Not quite. What I was saying is that decoding instructions did not
affect the critical path, so decoding more bits made no difference.
What cost and extra cycle for some instructions was waiting for the
adder (when adding numbers or incrementing the PC) to settle.

When decoding instruction pairs, this often means that the effects of
the second instruction can be done 'for free' during the second cycle,
when the first instruction is storing the output of the adder.
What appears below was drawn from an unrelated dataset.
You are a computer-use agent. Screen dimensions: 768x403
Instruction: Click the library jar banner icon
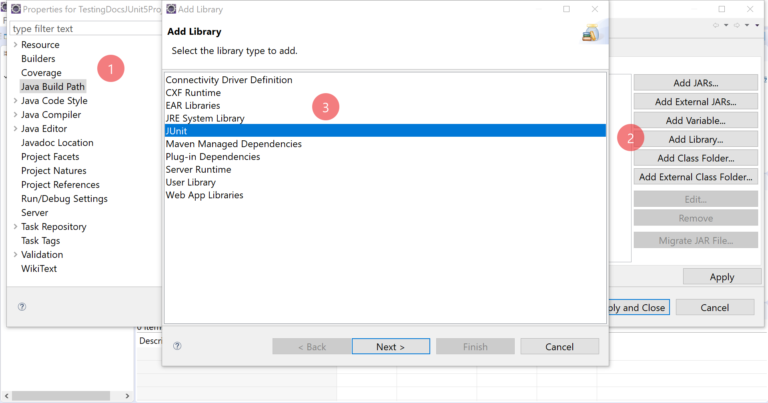590,33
> > > This helps the CPU run all instructions in one clock cycle.
>
> > Hmm. I've found that this is a fallacy. It's not important. What is
> > important is keeping the critical path of instructions to a minimum.
>
> I'm not sure what the fallacy is.  I want to keep instructions to one
> clock cycle not just for speed, but for simplicity of design and
> analysis.  

I used to think that too, but I eventually found out that having a
couple bits to encode a state machine to hold the current state of a
multi-cycle instruction added little conceptual complexity. Perhaps
its how I wrote the code, which left the details to the synthesizer,
which made it tractable. Here are some worst-case examples (CALL and
RET), written in Verilog with some of the macros included for
explanation:

`define SS0 state <= `STATE_0;
`define SS1 state <= `STATE_1;
`define SS2 state <= `STATE_2;
`define SS3 state <= `STATE_3;

`define DO_PCFETCH pc <= pc_next; mar <= pc_next; isr <= mem_in; `SS0
`define PUSH_RS(value) rs_top <= (value); `RS_BODY_IN <= (rs_top);
`INC_RS

{`CALL,`STATE_0}: begin
`SS1
end
{`CALL,`STATE_1}: begin
`PUSH_RS(pc_next)
pc <= mem_in;
mar <= mem_in;
`SS2
end
{`CALL,`STATE_2}: begin
`SS3
end
{`CALL,`STATE_3}: begin
`DO_PCFETCH
end

{`RET,`STATE_0}: begin
`POP_RS
pc <= rs_top;
mar <= rs_top;
`SS1
end
{`RET,`STATE_1}: begin
`SS2
end
{`RET,`STATE_2}: begin
`DO_PCFETCH
end

These are just case statements defining a decoder for the opcode and
state. The empty cycles where only the state is being updated are the
waits for the adder outputs. Note that even though CALL takes 4 cycles
and RET takes three, the overall average CPI is still around 1.9
(*without* instruction folding!). On a Cyclone II, this design ran at
216MHz with an effective performance of about 150 MIPS. This is a very
net performance increase than if I had stuck to a single cycle,
without much extra conceptual complexity.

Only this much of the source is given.